American visual/theatre artist, puppeteer, experimental filmmaker, illustrator, director, educator. Janie Geiser studied visual art at the University of Georgia where she created her first puppets. After college, Geiser moved to Atlanta, where she saw a performance by Bruce Schwartz that inspired her to more seriously consider exploring puppetry and performance. With the encouragement of Vince Anthony at the Center for Puppetry Arts (Atlanta, Georgia), Janie Geiser began to create short experimental puppet shows, and, with composer Chip Epsten, she founded the Jottay Theatre in Atlanta in 1981. Productions included Little Eddie (1981), Sleep (1981), and Blue Night (1984), performed at the 1984 UNIMA 13th World Puppetry Festival in Dresden, German Democratic Republic. Other Jottay Theatre productions include The Glass Dream (1983, produced by the Center for Puppetry Arts), Hangman (1985), Burning in the Dark (1987), and Stories From Here (1989, Obie Award). Geiser collaborated as the set and puppet designer on the Center for Puppetry Arts’ production of Allegorey (1982, directed by Kent Stephens with glove puppets, rod puppets, and shadows).
In 1990, Janie Geiser moved to New York and continued to work as a puppeteer, filmmaker, and also as a freelance illustrator for The New York Times Book Review, The Village Voice, and other publications. She became involved in the vital puppetry community in Manhattan, and often worked with Trudi Cohen, Stephen Kaplin, John Bell and Dan Hurlin on various experimental puppetry works. Her original works created in New York include Half a World Away (1990, with composer Dick Connette), News Update (1991), When the Wind Blows (1992), Evidence of Floods (1994), Night Behind the Windows (1999). Several of these were presented at three Henson International Festivals of Puppet Theater in New York. In 1992, Geiser received a Guggenheim Fellowship, in recognition of her work in puppetry and interdisciplinary performance.
In 1997, as part of a Pew/TCG National Artist Residency at Arts at St. Ann’s in Brooklyn, Janie Geiser established a puppetry laboratory, to assist emerging and established artists to develop and refine new work. The Lab at St. Ann’s is still in operation today, currently under the direction of puppeteers Tom Lee and Matt Acheson.
In 1998, Janie Geiser was appointed to direct a new puppetry program – the Cotsen Center for Puppetry and the Arts – in the School of Theater at the California Institute of the Arts (CalArts, Valencia, Southern California).
Geiser’s interest in film led her to begin to incorporate film into her performance work in 1990, and then to make films as an independent form. Films by Janie Geiser often use puppets, toys, and found objects. Titles include The Red Book (1994), The Secret Story (1996), Immer Zu (1997), The Fourth Watch (2000), Ultima Thule (2002), Ghost Algebra (2009), The Floor of the World (2010). Her film Arbor (2012) was selected for the 2012 Views from the Avant-garde (New York Film Festival) and London’s Experimenta (London International Film Festival). Her film The Red Book was selected in 2009 to be part of the National Film Registry of the Library of Congress.
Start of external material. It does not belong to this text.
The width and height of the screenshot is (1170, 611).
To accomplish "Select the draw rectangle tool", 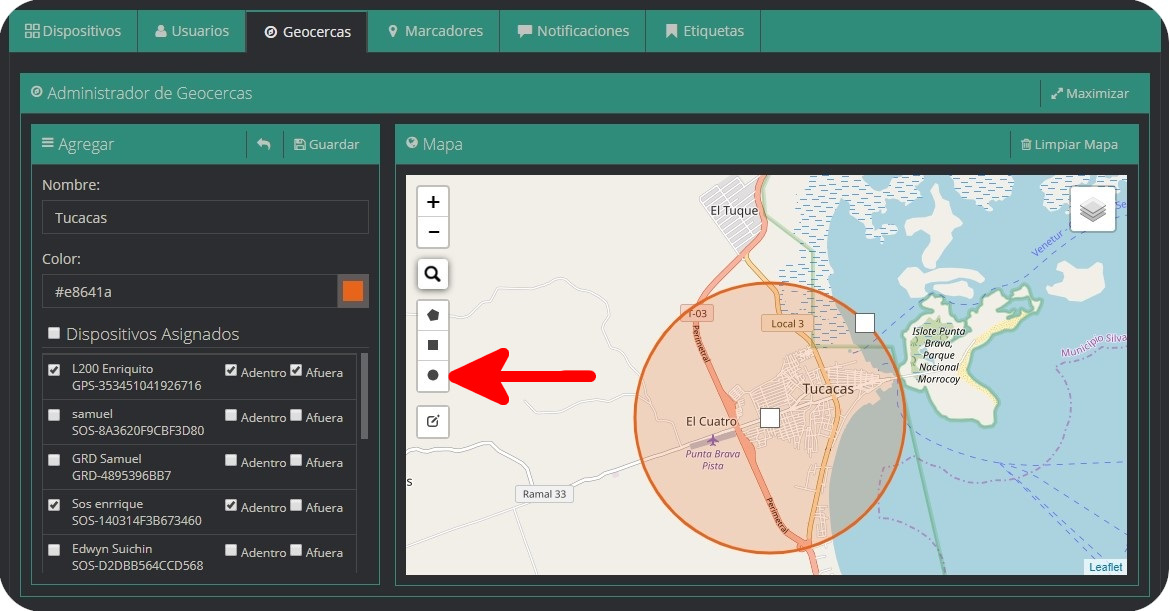I will [433, 345].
In 2004, Janie Geiser and Susan Simpson founded Automata, a Los Angeles nonprofit dedicated to the creation, incubation, representation, and preservation of experimental puppet theatre and experimental film. Automata productions have included Frankenstein (Mortal Toys) (2004-2008, collaboration with Susan Simpson), The Reptile Under the Flowers (2009-2011), and Clouded Sulphur (Death is a Knot Undone) (2012).
Janie Geiser’s performances have toured nationally and internationally, and her films have been screened at museums and festivals around the globe. Geiser has been recognized with a Guggenheim Fellowship, as well as funding from the NEA (National Endowment for the Arts), the Rockefeller Foundation, the Jim Henson Foundation, Creative Capital, Jerome Foundation, the Center for Cultural Innovation, MapFund, the Durfee Foundation, and others. She is the recipient of a 2011 California Community Foundation Fellowship for Visual Artists.
Janie Geiser’s work is often described as mysterious, dream-like and personal. She has cited artists as diverse as Man Ray, Paul Klee, Pina Bausch, Joseph Cornell, Marc Chagall, Alexander Calder and Frida Kahlo as influences. Her puppetry quickly evolved away from traditional methods of presentation. A number of her works appear as sequences of animated three-dimensional dioramas, which give them a voyeuristic quality. The movement and the puppets are deliberately stylized. The childlike roughness and simplicity of the visuals often give a touch of playfulness to her themes, which tend to be sophisticated, complex and dark.
(See United States of America.)
Bibliography
- Harris, Walter. The Puppetry of Janie Geiser. Atlanta (GA): Center for Puppetry Arts, 1990.